*WORK INSTRUCTION:*
Show all lines below holding the string "height".

*PROVIDED MATERIAL:*
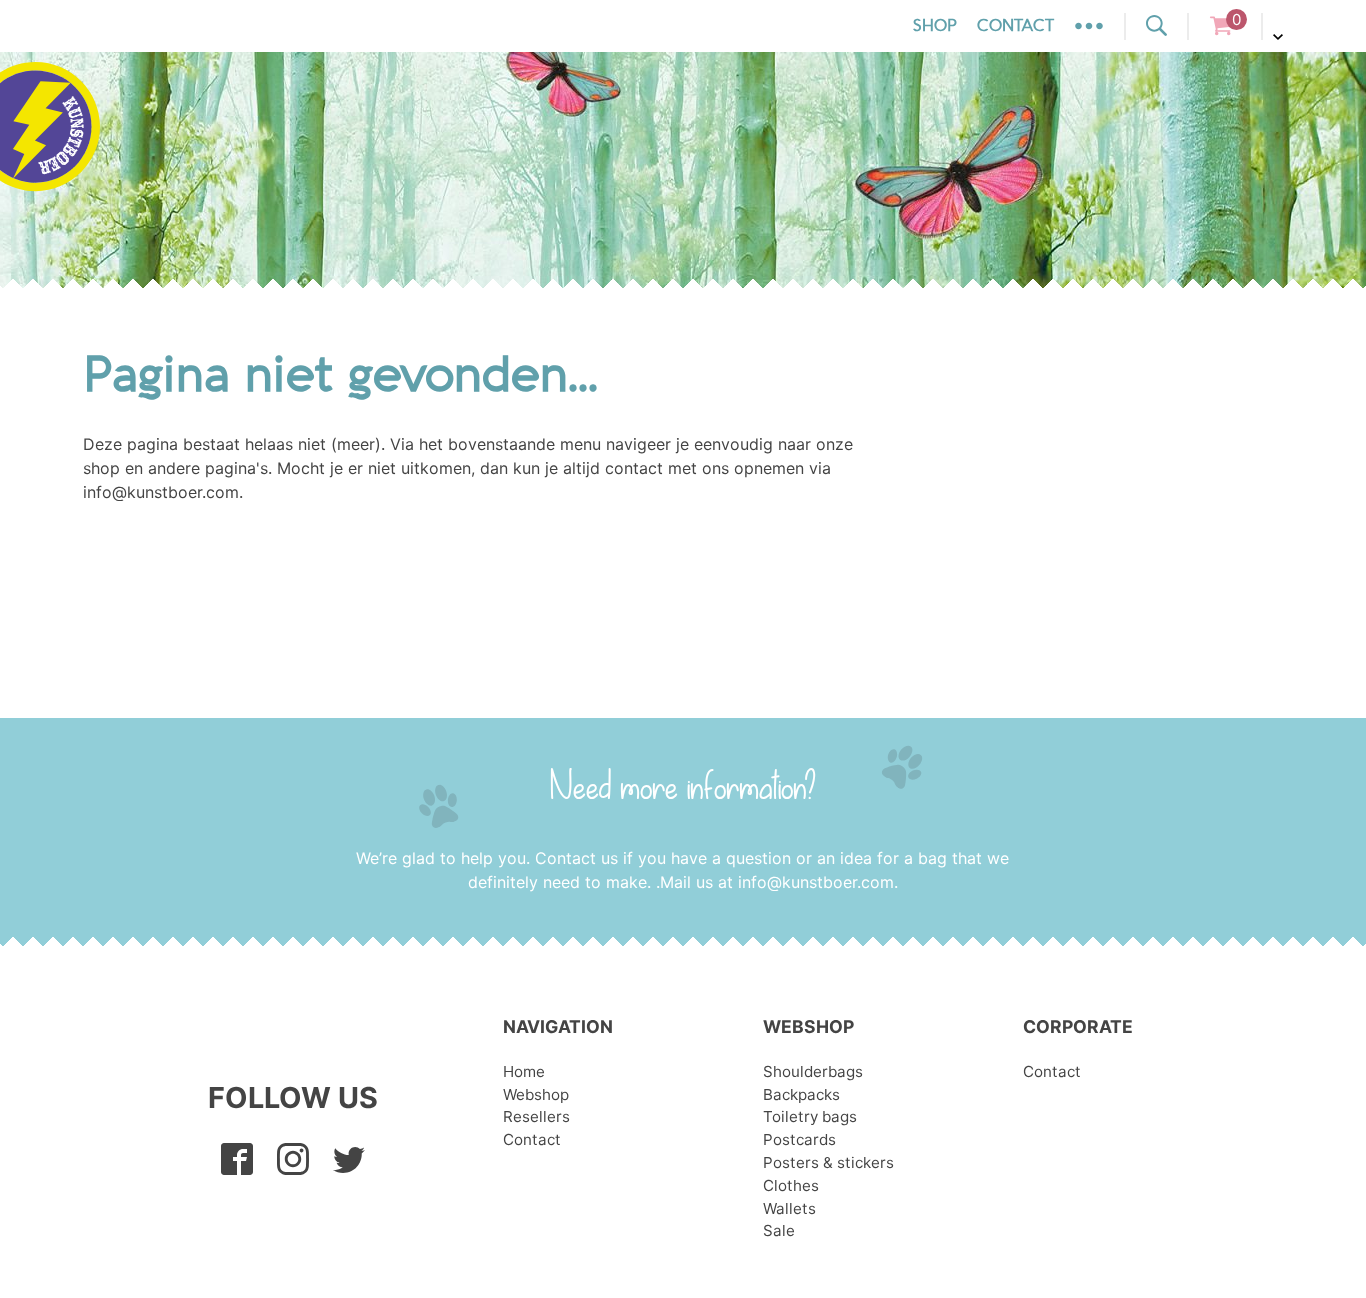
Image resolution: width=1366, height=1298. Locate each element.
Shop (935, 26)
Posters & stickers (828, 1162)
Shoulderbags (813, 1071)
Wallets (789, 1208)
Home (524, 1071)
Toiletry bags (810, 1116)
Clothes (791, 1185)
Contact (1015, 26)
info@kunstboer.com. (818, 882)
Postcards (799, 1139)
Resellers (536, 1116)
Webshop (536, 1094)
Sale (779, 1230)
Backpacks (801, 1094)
...
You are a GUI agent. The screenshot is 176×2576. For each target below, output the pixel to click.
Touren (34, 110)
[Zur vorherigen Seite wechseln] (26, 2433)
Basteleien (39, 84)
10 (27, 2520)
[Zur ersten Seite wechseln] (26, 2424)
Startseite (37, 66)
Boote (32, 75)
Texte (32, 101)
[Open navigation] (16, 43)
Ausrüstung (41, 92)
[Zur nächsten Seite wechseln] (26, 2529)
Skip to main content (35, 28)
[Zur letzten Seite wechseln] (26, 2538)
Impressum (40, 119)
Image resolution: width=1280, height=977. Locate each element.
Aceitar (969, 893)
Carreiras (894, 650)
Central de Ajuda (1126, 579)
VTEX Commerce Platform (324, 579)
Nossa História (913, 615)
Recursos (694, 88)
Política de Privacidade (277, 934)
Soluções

*EXERCISE ANSWER:*
Image resolution: width=1366, height=1298. Locate each element.
Image resolution: width=1280, height=977. Locate each element.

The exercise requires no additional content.